Inditex expansion aids bumper year
The Financial Times
The rapid international growth of Inditex has been uninterrupted over the past year as the Galician owner of the Zara fashion chain continues to open new stores at a rate of more than one a day.
Reporting for the full year up to the end of January, Inditex said that net profits rose by 12 per cent to €1.932bn, while net sales rose by 10 per cent to €13.793bn – confounding expectations of falling consumer spending in Europe hurting sales, and leaving analysts struggling to find negative details to focus on.
“It’s not easy to find any negative aspects to these results,” said Gonzalo Sanz Martin at Mirabaud. “If we had to stress one, we could point out that the impressive sales performance has been accompanied by an increase in operating expenses, which have grown by 12 per cent in the fourth quarter.”
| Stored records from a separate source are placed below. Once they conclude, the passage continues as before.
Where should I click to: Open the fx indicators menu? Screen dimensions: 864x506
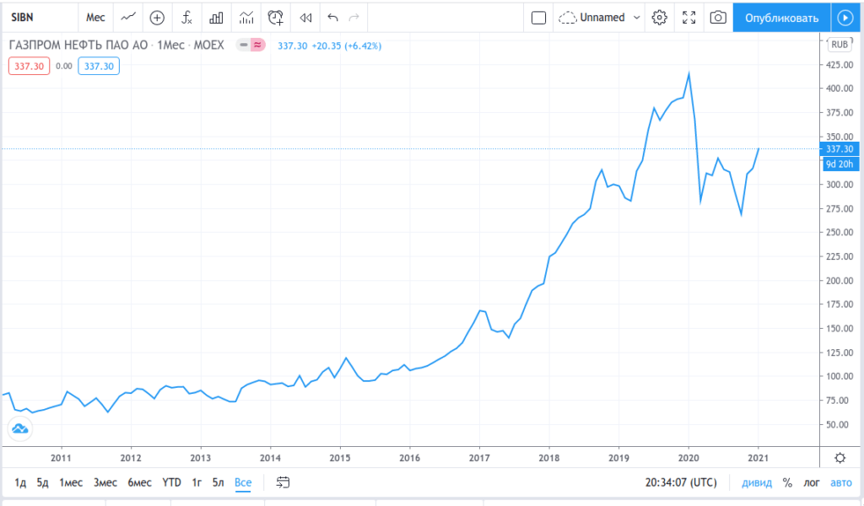coord(187,17)
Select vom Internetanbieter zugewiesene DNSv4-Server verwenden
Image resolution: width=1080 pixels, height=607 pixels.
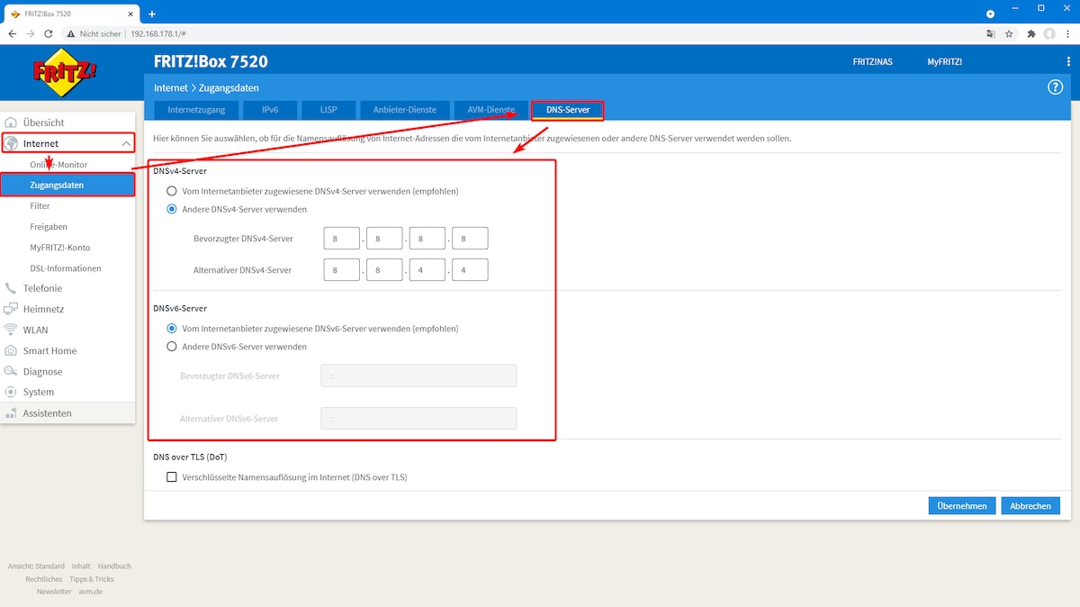(171, 190)
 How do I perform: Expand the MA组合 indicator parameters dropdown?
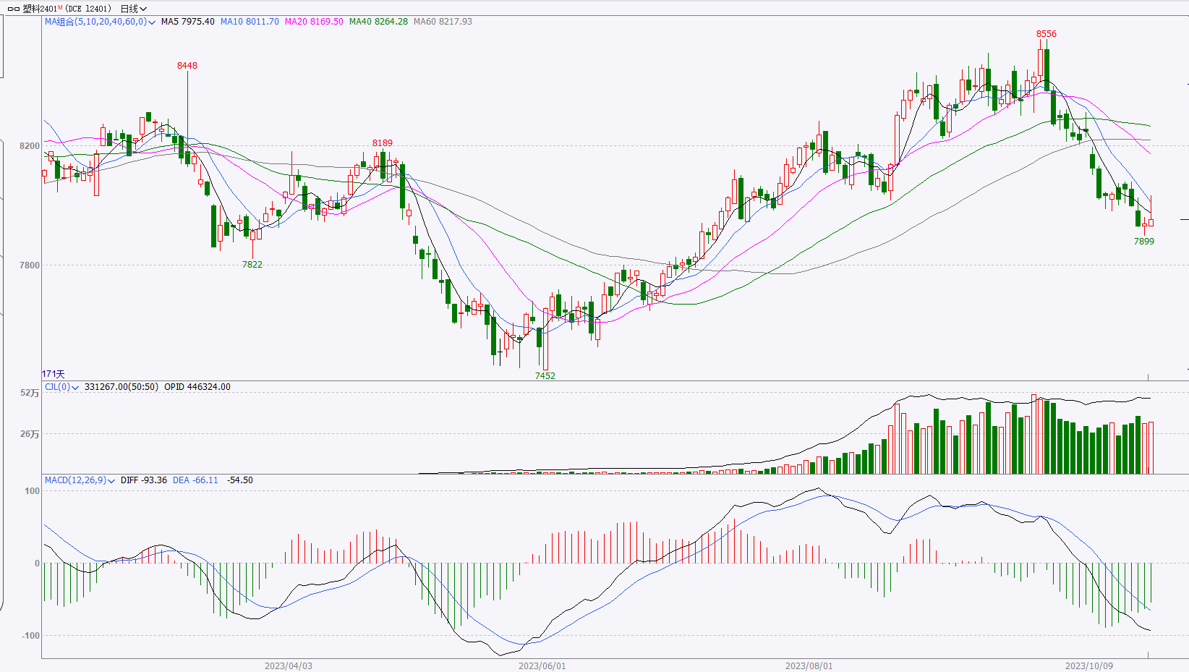tap(152, 22)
Inditex said that it opened 483 new stores over the year across 82 markets, five of which were new, and created over 9,000 new jobs to take its total employee number to 109,512 at the end of last year.
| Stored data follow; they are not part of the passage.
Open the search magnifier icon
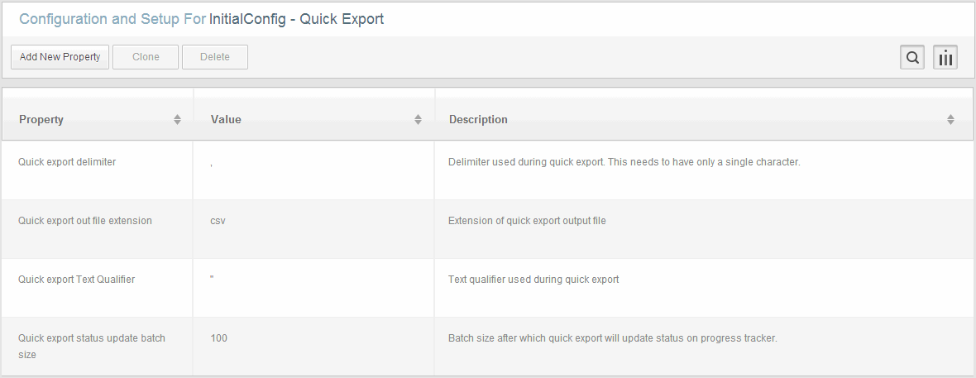This screenshot has height=378, width=976. (911, 57)
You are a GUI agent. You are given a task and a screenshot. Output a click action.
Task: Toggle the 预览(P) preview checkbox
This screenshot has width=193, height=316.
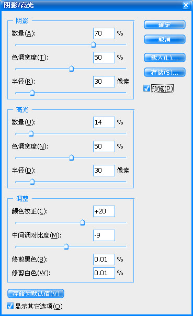point(146,88)
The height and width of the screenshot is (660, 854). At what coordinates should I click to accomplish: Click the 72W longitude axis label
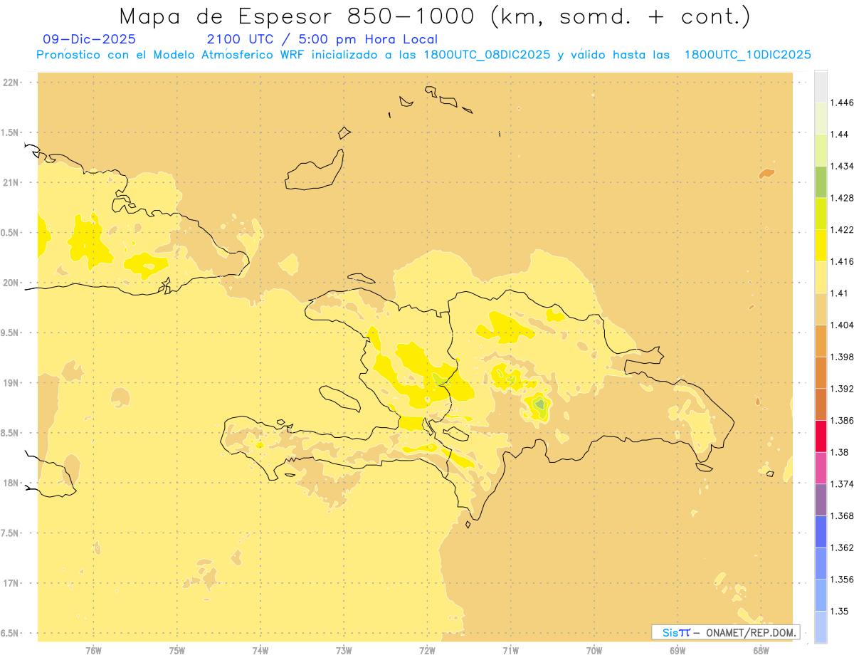coord(427,650)
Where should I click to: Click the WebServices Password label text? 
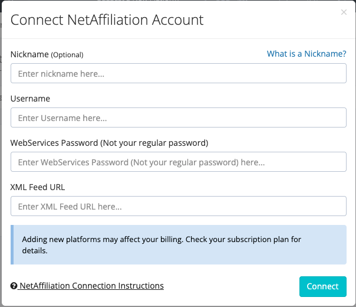pyautogui.click(x=54, y=143)
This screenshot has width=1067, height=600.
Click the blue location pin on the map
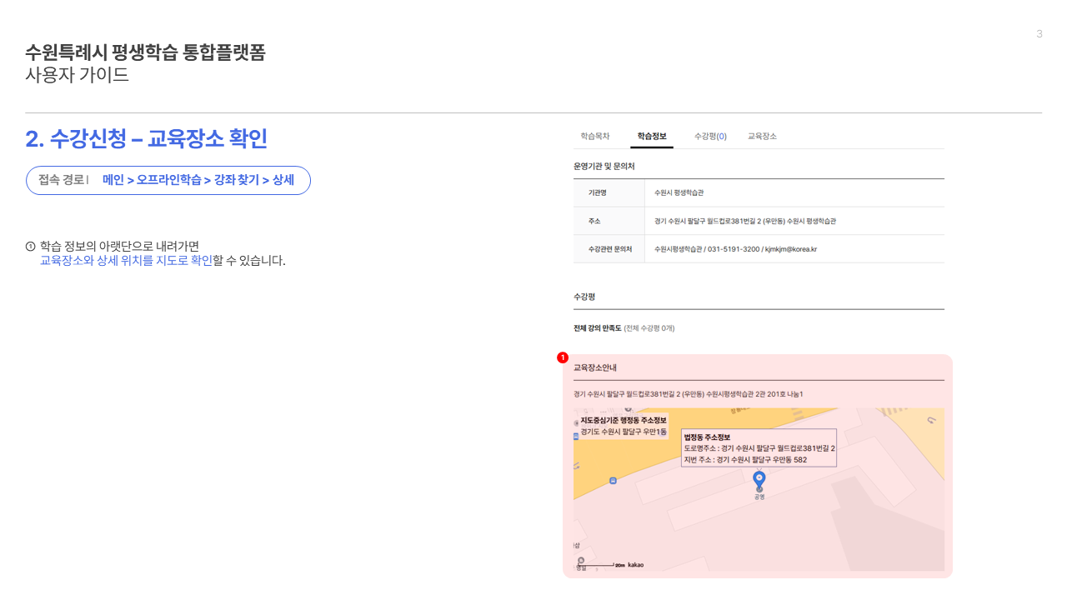click(x=759, y=480)
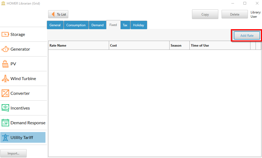Click the Wind Turbine icon
This screenshot has width=262, height=158.
point(5,79)
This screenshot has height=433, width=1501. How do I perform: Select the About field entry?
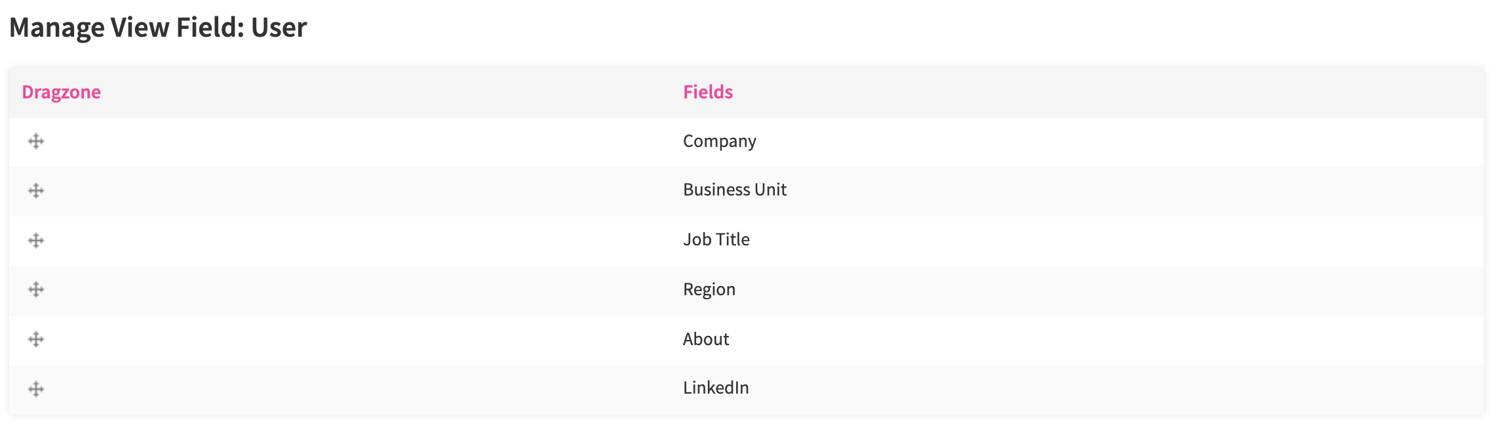706,339
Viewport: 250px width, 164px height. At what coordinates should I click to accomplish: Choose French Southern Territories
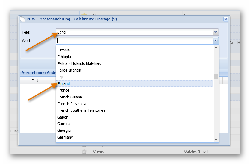pos(81,110)
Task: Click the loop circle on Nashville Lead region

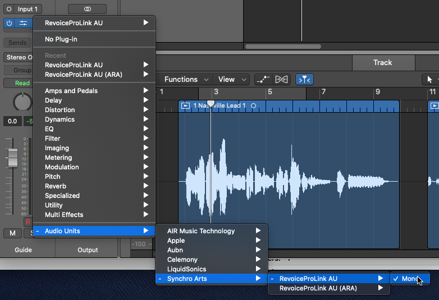Action: (253, 105)
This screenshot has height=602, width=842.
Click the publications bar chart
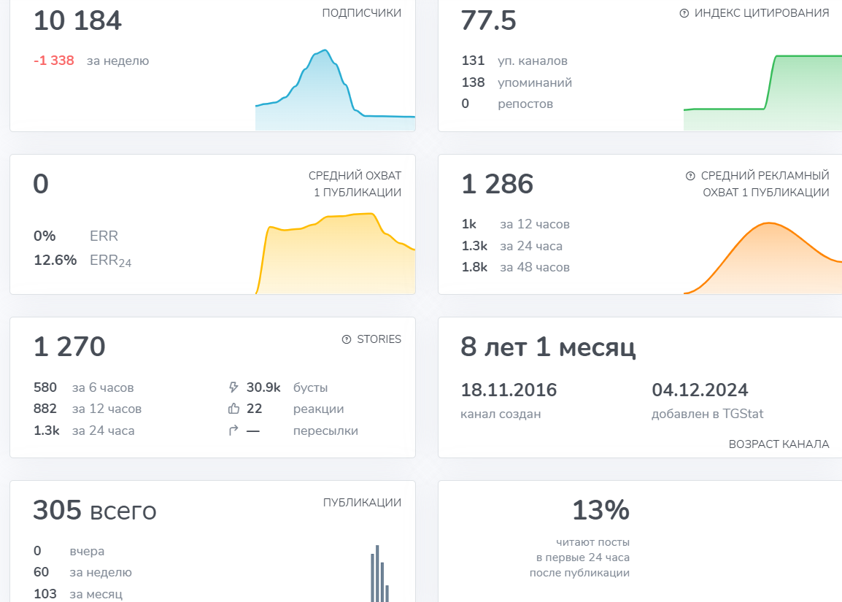pyautogui.click(x=379, y=574)
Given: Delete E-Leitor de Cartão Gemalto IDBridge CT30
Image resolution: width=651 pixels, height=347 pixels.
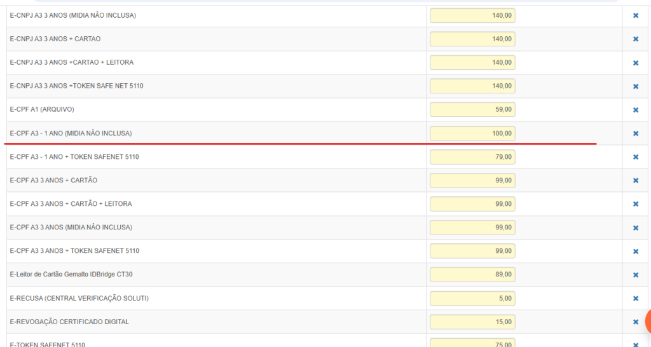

Stripping out new store openings, annual sales still rose by 4 per cent on a like-for-like basis, with this growth continuing into the new year with store sales in local currencies – adjusted for the extra leap year day – rising by 11 per cent from February 1 to March 14.
Inditex, which has a total cash pile of €3.46bn, has said it will propose a 12.5 per cent increase in its dividend to €1.80 per share.
The new markets entered over the year were Azerbaijan, Taiwan, Australia, South Africa and Peru, while 132 new outlets were opened in China, 30 of which were Zara, while the others were from other Inditex brands such as Oysho and Zara Home.
Earlier in the year the company had given guidance to investors that its gross margin could drop by 110 basis points, down from a record gross margin achieved in 2010. However, Inditex’s overall gross margin for the year ended up breaking that record, rising 10 per cent to €8,180bn.
Earnings before interest, taxation, depreciation and amortisation rose by 10 per cent to €3,258bn.